What to work on:
Skip the pictures and return every entry exactly as written.

[Extracted records]
[Start of section]

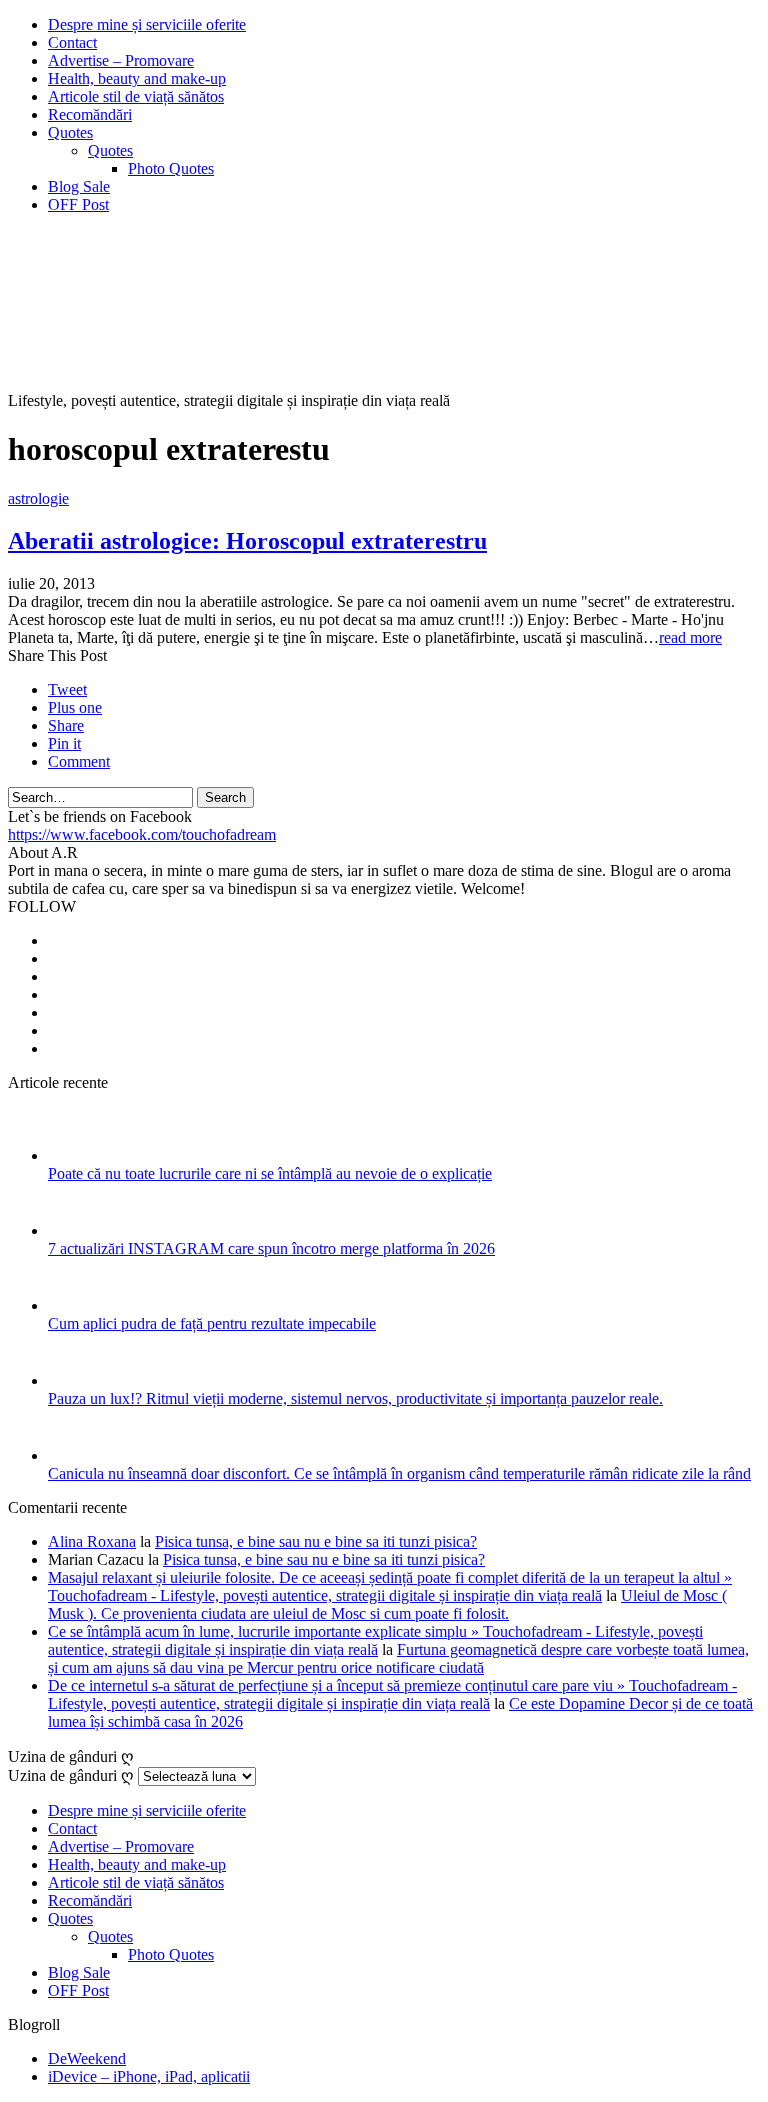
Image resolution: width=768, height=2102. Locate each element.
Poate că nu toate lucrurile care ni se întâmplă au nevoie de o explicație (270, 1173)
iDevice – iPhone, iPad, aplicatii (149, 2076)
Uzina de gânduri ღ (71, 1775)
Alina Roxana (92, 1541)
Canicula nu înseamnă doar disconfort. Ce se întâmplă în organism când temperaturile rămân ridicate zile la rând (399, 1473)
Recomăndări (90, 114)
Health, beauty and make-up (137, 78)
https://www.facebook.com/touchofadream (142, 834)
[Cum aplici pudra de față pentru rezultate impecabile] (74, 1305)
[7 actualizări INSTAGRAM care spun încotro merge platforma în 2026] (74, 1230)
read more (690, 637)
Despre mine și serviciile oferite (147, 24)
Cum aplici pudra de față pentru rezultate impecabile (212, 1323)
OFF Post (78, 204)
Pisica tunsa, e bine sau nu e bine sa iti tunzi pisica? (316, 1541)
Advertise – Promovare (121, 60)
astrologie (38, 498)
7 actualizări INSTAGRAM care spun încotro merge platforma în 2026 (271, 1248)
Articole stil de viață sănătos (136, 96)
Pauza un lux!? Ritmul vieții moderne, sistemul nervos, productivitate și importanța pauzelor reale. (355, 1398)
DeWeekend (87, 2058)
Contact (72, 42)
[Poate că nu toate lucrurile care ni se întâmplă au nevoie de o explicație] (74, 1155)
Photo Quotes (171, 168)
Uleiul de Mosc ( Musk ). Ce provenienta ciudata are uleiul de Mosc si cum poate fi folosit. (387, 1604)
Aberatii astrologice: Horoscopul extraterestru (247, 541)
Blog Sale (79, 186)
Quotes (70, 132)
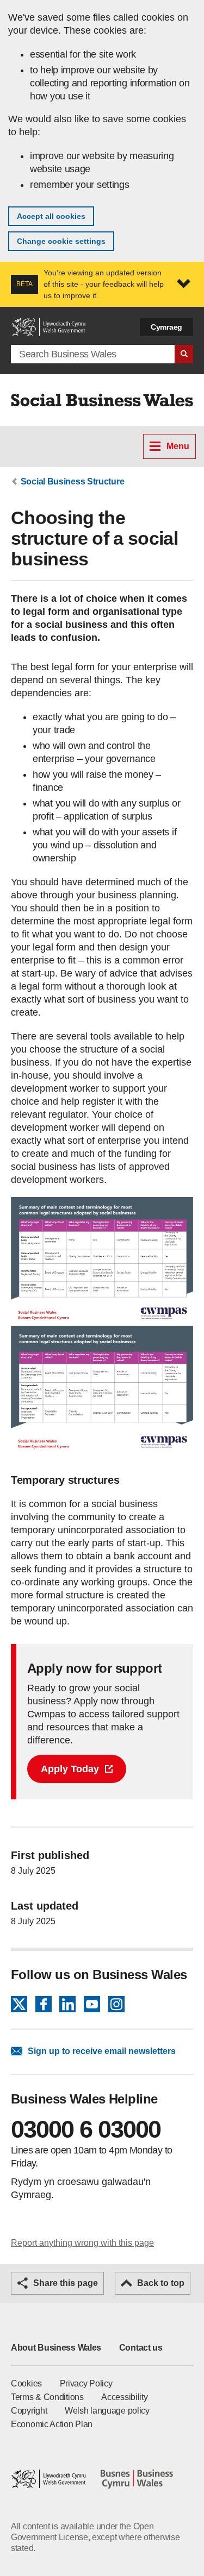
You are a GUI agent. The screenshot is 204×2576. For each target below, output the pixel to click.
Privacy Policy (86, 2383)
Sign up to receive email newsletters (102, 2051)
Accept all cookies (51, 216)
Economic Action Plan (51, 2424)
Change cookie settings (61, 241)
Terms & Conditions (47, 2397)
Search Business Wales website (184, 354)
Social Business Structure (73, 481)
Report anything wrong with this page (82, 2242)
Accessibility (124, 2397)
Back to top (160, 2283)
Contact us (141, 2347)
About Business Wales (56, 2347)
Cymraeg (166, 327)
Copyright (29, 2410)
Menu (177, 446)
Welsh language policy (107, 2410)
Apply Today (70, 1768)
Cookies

[End of section]

Solution:
Image resolution: width=768, height=2102. Locate each element.
Poate că nu toate lucrurile care ni se întâmplă au nevoie de o explicație (270, 1173)
iDevice – iPhone, iPad, aplicatii (149, 2076)
Uzina de gânduri ღ (71, 1775)
Alina Roxana (92, 1541)
Canicula nu înseamnă doar disconfort. Ce se întâmplă în organism când temperaturile rămân ridicate zile la rând (399, 1473)
Recomăndări (90, 114)
Health, beauty and make-up (137, 78)
https://www.facebook.com/touchofadream (142, 834)
[Cum aplici pudra de față pentru rezultate impecabile] (74, 1305)
[7 actualizări INSTAGRAM care spun încotro merge platforma în 2026] (74, 1230)
read more (690, 637)
Despre mine și serviciile oferite (147, 24)
Cum aplici pudra de față pentru rezultate impecabile (212, 1323)
OFF Post (78, 204)
Pisica tunsa, e bine sau nu e bine sa iti tunzi pisica? (316, 1541)
Advertise – Promovare (121, 60)
astrologie (38, 498)
7 actualizări INSTAGRAM care spun încotro merge platforma în 2026 (271, 1248)
Articole stil de viață sănătos (136, 96)
Pauza un lux!? Ritmul vieții moderne, sistemul nervos, productivitate și importanța pauzelor reale. (355, 1398)
DeWeekend (87, 2058)
Contact (72, 42)
[Poate că nu toate lucrurile care ni se întâmplă au nevoie de o explicație] (74, 1155)
Photo Quotes (171, 168)
Uleiul de Mosc ( Musk ). Ce provenienta ciudata are uleiul de Mosc si cum poate fi folosit. (387, 1604)
Aberatii astrologice: Horoscopul extraterestru (247, 541)
Blog Sale (79, 186)
Quotes (70, 132)
You are a GUI agent. The screenshot is 204×2576. For each target below, output the pixel to click.
Privacy Policy (86, 2383)
Sign up to receive email newsletters (102, 2051)
Accept all cookies (51, 216)
Economic Action Plan (51, 2424)
Change cookie settings (61, 241)
Terms & Conditions (47, 2397)
Search Business Wales website (184, 354)
Social Business Structure (73, 481)
Report anything wrong with this page (82, 2242)
Accessibility (124, 2397)
Back to top (160, 2283)
Contact us (141, 2347)
About Business Wales (56, 2347)
Cymraeg (166, 327)
Copyright (29, 2410)
Menu (177, 446)
Welsh language policy (107, 2410)
Apply Today (70, 1768)
Cookies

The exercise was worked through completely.